One of the key experts backing opposition to a wind energy development on Amherst Island said a recent Health Canada study is more politics than science.

John Harrison, a Queen’s University professor emeritus in physics and a member of the Association to Protect Amherst Island, said the report contradicts itself and was not peer reviewed.

In a report released last week, Health Canada said there is no link between noise from wind turbines and adverse health effects.

Health Canada scientists looked at communities that host wind farms. Two dozen government, academic and industry experts contributed to the study.

Researchers examined 1,200 participants living within 2 km of wind turbines in Ontario and P.E.I.

Scientists found that while some residents living near wind turbines noted some indicators of stress — sleep disruption, headaches — there was nothing to indicate those stressors were the result of the wind turbines.

“It’s the conclusion the Ontario government wants to hear. It’s the conclusion that the wind industry wants to hear,” Harrison said Wednesday.

Harrison pointed out that the report later states that annoyance caused by the noise from wind turbines is linked to sleep problems, illness, stress and quality of life.

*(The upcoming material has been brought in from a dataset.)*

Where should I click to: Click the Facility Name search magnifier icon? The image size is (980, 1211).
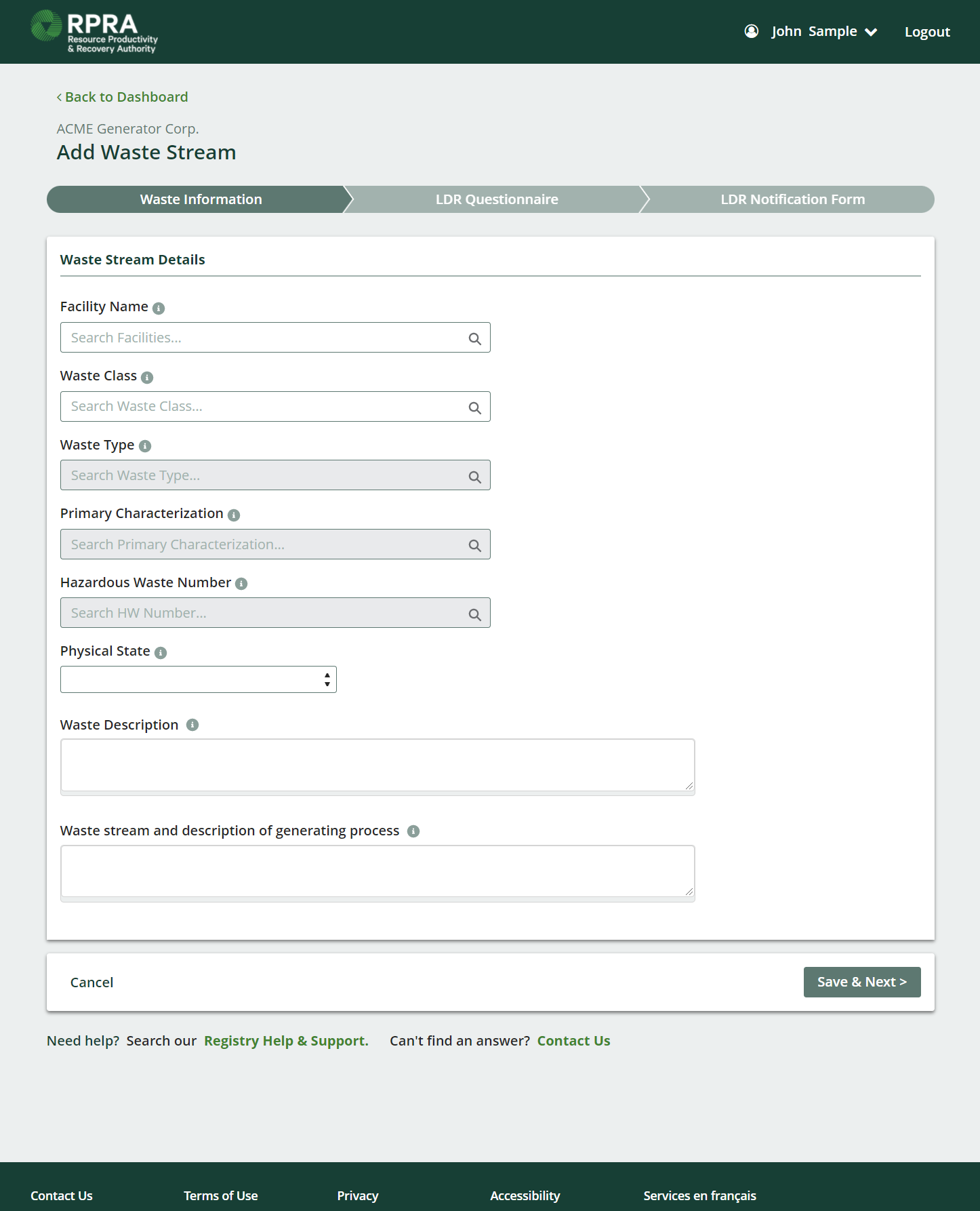(x=475, y=339)
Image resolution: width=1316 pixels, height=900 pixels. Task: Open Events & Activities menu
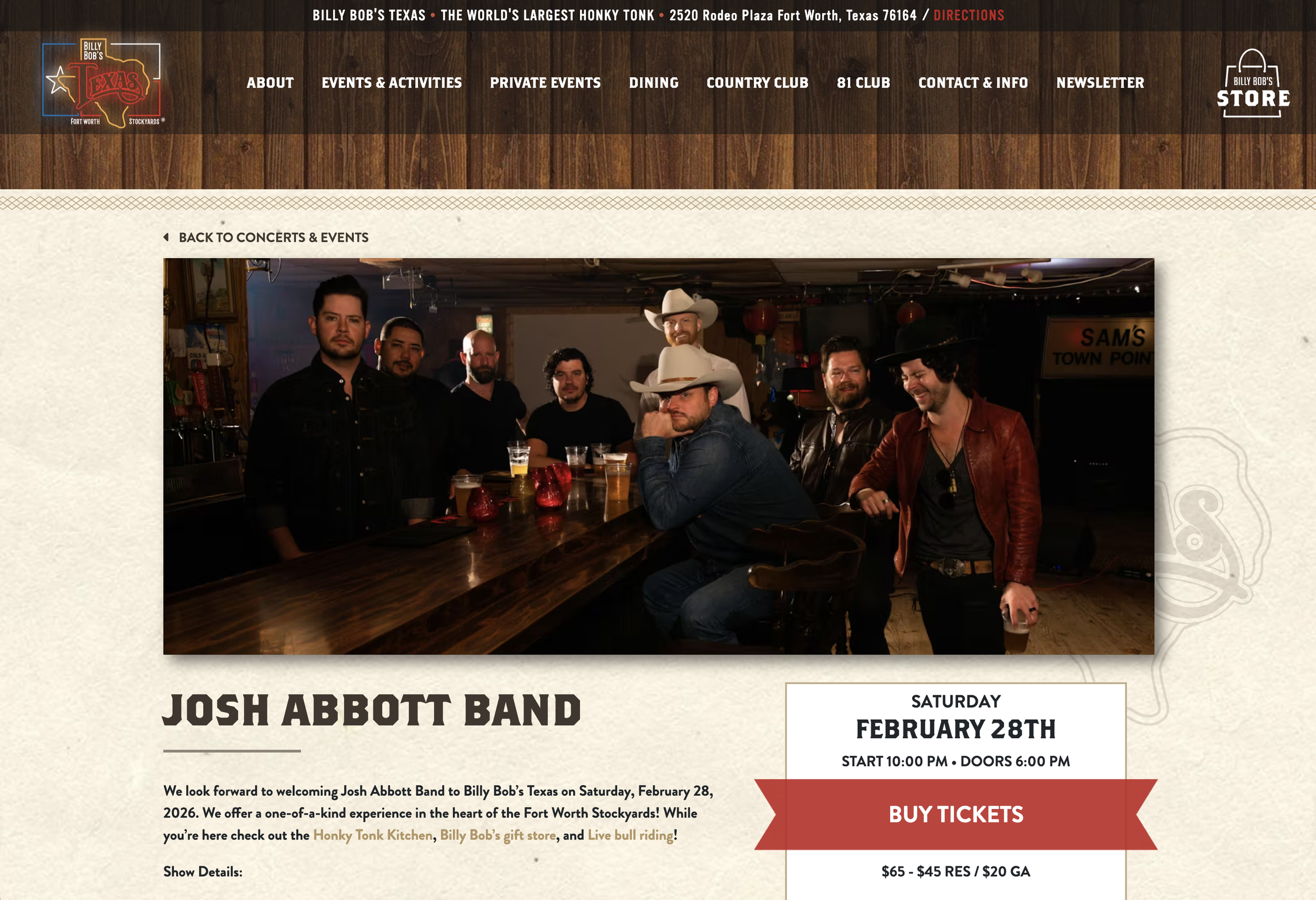[x=392, y=83]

“I can’t help, as a scientist, to link those together and say annoyance increases with the noise, health effects increase with the annoyance, so health effects must increase with the noise.”

Harrison also criticized the report, which is a summary of conclusions reached by a larger study, for not including the scientific data the study collected.

Harrison said he originally supported Health Canada’s plan to survey the effect wind turbines have on people living nearby.

But with the release of last week’s report, something Harrison called “premature,” the lack of scientific data makes it impossible to have it reviewed by other scientists, he said.

“This is partly, in my view, partly scientific and partly political,” he said.  Continue reading here ….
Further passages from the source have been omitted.